Many shops lack focus — and narrowing in on your store’s primary mission can make the difference between success and failure in today’s competitive market.  I was fascinated by the fact that a quiz sponsored by The Oprah Magazine a couple of years ago entitled “Who are You Meant to Be” racked up 2.9 million page views online.  So I decided to help you define your store by coming up with a series of questions around the topic of “What is Your Store Meant to Be?”

There aren’t any right or wrong answers to these questions — and no fancy scoring system at the end — but I think that if you answer them honestly you’ll learn something about your store than will make it more successful.

1.How would you describe your store in ten words or less?

2.How would your customers describe your store?  Hint: you need to ask them.  You may be surprised to find that the image you project is different than your vision.

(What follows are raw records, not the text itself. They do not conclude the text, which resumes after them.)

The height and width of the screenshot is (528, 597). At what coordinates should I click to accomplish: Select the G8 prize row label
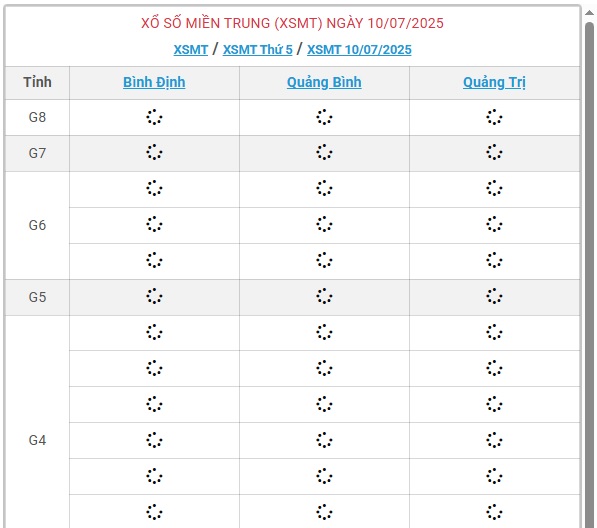pyautogui.click(x=37, y=117)
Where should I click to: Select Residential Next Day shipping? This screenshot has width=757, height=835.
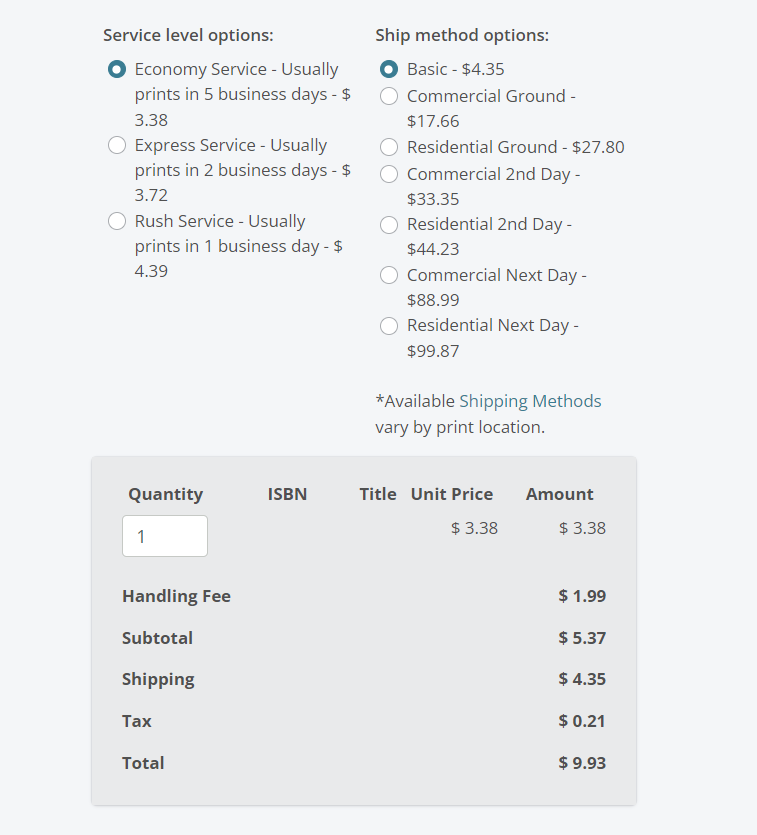coord(388,326)
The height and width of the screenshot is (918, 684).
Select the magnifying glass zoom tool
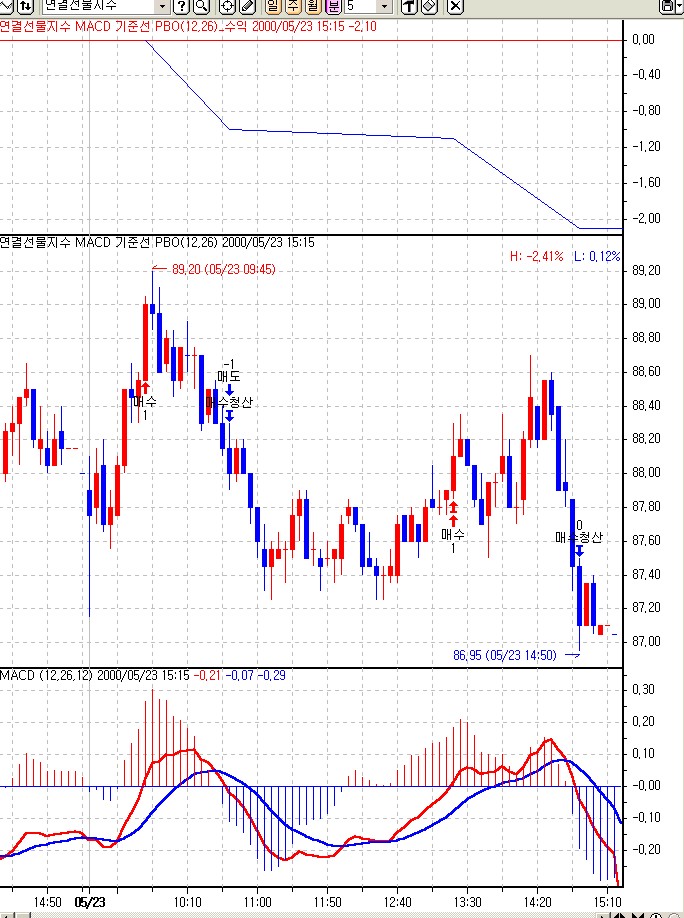tap(201, 6)
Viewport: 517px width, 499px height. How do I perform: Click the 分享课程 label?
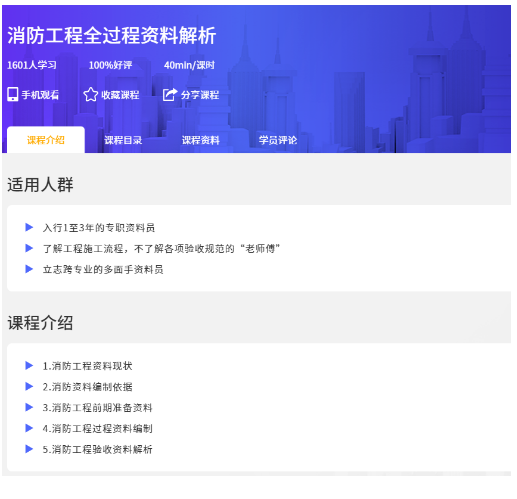click(x=200, y=95)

3.How does your staff describe the store to their friends and family?

4.Can you name three other stores around the country that have a similar focus?

5.Have you divided your merchandise into categories to help you track what sells best? 

6.Do you have a way of recording customers’ requests and acting on them if they fit within your  store’s focus?

7.How well do your sales reps seem to understand your goals?

8.Can you name your top vendors and top selling items?  Do you devote more space and inventory dollars to this merchandise?

9.Are your buying decisions largely influenced by what other stores are carrying and what is the hottest  trend at the moment?

10. Do you regularly go to trade shows and visit other stores looking for ideas?

The closer you can come to defining your store’s focus, the more pleasing the shopping experience will be for your customers. They will know what to expect you to carry.  And the displays will undoubtedly be more aesthetically pleasing, because cross-merchandising happens naturally when all the goods have something in common.

Does this mean that you need to be very limited in what you carry? Not necessarily.  Our store has everything from baby gifts to coffee grinders, but we have an overriding vision inspired by the principles of Scandinavian design: practical but artfully made products with a contemporary bent.  And within the store, products are divided up by department. If a hot new product doesn’t fit into one of these departments, and therefore won’t have a “home” when it arrives, we don’t order it.

I hope that the questions above help you narrow in on what your store is meant to be — and makes you more competitive as a result.